▸ Activity:
Search the data for "external". Return each matching line.
= Beginning of Section =
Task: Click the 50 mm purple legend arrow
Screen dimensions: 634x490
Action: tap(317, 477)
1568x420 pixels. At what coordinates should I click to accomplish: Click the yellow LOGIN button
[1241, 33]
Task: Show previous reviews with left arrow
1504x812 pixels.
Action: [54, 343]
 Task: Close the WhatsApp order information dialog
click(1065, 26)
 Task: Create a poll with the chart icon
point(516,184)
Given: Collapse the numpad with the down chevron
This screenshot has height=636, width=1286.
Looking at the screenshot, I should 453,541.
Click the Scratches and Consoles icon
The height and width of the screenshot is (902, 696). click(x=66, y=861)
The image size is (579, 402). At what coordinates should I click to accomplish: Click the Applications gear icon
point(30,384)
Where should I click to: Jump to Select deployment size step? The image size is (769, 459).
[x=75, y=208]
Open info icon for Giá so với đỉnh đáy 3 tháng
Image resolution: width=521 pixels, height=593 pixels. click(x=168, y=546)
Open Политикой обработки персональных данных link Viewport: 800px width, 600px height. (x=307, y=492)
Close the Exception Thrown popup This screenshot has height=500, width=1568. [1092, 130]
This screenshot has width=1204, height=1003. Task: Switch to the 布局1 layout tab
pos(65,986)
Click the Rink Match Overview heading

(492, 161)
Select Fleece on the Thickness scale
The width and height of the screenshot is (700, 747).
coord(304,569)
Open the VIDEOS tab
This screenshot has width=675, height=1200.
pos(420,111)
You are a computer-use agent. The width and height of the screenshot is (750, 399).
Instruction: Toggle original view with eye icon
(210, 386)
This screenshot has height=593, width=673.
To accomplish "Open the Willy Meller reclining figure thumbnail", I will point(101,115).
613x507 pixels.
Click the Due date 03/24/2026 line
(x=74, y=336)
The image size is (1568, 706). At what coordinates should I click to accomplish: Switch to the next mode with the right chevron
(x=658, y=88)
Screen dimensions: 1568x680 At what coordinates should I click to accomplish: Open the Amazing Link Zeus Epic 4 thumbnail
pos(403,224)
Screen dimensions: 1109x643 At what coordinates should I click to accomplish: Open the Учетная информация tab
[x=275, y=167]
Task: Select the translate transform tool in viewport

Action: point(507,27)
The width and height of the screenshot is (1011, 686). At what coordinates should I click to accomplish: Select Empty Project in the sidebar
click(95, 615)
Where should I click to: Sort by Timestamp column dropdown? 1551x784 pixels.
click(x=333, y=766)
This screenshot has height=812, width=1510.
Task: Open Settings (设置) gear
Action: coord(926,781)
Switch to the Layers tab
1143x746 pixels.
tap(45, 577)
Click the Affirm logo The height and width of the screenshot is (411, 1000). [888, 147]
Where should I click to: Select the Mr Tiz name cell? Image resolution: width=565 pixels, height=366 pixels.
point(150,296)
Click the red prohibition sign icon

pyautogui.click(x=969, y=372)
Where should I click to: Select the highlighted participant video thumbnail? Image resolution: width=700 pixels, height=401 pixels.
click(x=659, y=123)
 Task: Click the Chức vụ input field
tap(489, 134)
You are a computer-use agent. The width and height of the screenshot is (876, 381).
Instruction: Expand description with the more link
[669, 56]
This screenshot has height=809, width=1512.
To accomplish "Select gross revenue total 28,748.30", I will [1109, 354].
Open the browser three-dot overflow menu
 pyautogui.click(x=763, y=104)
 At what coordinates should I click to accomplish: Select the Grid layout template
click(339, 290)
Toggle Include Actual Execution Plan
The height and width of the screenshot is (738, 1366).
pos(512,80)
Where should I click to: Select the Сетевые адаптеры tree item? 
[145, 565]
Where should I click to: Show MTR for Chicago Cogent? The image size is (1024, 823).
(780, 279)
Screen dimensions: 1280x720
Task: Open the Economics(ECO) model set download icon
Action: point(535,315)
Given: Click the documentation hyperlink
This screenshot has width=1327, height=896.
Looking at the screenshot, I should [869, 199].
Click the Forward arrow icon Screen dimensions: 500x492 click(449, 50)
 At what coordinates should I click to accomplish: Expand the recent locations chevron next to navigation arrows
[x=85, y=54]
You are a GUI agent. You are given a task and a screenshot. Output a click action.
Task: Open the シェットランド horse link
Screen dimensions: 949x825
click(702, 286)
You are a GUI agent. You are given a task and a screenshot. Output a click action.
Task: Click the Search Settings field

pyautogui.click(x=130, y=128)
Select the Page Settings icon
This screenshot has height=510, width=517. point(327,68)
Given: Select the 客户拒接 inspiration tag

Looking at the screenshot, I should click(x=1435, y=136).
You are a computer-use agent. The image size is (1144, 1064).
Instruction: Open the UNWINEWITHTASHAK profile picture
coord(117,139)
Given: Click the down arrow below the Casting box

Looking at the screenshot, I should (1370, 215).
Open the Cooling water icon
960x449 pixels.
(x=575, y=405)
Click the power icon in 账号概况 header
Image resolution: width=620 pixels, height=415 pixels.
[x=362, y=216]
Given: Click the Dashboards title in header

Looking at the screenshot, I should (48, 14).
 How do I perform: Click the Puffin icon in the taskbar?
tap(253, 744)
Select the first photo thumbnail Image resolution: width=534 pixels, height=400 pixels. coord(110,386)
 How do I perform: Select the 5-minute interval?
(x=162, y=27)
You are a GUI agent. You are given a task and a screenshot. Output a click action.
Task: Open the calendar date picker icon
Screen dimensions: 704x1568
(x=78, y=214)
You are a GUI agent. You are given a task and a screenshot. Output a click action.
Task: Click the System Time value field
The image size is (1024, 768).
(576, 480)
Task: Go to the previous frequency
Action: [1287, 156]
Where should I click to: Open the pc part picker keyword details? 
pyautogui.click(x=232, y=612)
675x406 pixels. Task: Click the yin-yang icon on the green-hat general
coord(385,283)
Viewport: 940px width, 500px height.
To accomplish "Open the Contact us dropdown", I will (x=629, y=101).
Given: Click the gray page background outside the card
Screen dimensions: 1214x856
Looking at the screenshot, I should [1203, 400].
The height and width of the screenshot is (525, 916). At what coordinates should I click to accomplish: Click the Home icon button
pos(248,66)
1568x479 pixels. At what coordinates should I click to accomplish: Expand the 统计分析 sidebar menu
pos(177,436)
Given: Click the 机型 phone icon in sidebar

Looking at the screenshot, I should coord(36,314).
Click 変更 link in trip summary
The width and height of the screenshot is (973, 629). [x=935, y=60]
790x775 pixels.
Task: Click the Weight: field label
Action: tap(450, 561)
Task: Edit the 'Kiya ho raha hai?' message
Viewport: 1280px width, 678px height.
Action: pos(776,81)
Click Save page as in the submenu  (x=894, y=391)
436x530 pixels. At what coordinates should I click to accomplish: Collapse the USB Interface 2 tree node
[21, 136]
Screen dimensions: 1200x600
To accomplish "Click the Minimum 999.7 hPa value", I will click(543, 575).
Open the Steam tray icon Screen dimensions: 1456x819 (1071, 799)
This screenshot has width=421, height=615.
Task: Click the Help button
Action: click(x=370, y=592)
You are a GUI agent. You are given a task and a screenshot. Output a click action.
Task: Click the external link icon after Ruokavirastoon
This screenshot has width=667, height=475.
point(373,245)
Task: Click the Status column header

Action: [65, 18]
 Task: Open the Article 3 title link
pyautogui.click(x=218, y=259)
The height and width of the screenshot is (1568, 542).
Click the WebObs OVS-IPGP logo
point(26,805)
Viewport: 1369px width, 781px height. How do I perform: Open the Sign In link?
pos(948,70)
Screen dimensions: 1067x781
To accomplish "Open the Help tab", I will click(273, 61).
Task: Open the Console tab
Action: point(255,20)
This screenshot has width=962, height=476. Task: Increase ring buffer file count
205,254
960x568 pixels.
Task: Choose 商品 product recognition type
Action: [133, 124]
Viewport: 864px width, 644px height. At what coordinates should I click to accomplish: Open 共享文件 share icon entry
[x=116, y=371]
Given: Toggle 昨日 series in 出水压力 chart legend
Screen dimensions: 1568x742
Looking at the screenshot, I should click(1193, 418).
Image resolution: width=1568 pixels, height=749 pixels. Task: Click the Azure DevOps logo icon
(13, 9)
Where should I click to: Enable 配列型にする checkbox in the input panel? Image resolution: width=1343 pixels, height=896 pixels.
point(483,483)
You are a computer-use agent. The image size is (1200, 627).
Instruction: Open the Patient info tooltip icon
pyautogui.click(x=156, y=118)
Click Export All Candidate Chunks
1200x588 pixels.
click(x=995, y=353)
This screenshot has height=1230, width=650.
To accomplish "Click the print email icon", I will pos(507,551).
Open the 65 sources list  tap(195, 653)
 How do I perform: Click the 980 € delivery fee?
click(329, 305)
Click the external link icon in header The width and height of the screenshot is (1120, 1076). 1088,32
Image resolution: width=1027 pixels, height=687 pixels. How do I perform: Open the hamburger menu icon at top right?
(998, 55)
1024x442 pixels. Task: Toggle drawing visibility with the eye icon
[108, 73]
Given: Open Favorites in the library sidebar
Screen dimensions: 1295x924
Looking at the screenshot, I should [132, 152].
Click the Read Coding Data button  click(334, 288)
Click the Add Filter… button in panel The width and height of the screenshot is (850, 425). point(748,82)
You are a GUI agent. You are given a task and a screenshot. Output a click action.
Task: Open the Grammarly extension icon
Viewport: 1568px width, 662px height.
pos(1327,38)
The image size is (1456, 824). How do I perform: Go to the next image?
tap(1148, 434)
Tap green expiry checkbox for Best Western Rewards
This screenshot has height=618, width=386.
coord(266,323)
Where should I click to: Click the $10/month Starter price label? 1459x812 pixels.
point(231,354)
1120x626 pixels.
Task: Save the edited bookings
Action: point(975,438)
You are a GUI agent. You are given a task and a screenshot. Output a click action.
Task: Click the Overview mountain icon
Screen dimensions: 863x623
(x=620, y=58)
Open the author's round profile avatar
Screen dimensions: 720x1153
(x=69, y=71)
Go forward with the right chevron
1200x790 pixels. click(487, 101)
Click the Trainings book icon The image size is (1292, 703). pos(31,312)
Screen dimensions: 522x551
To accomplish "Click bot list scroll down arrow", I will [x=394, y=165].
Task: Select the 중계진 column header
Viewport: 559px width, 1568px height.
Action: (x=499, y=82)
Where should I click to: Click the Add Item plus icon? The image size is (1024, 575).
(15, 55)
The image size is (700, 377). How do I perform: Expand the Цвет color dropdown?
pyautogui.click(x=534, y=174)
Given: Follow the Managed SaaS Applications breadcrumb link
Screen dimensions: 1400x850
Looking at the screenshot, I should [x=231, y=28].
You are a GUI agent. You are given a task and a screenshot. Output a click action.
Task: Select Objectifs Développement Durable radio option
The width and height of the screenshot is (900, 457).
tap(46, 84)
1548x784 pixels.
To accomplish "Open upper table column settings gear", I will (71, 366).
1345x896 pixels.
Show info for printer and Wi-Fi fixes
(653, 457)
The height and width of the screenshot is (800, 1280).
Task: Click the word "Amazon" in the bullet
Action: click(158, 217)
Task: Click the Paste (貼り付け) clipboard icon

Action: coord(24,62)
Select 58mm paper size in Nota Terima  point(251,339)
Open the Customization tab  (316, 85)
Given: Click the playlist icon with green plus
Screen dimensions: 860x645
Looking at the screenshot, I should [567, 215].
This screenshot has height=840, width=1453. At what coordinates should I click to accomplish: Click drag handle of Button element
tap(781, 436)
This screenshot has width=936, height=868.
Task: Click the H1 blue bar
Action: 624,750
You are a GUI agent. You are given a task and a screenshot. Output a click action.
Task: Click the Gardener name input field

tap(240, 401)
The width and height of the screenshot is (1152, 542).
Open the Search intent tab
= End of Section =
▸ Your solution:
Task: Click the external link icon after Ruokavirastoon
Click the external link icon in header The width and height of the screenshot is (1120, 1076). 1088,32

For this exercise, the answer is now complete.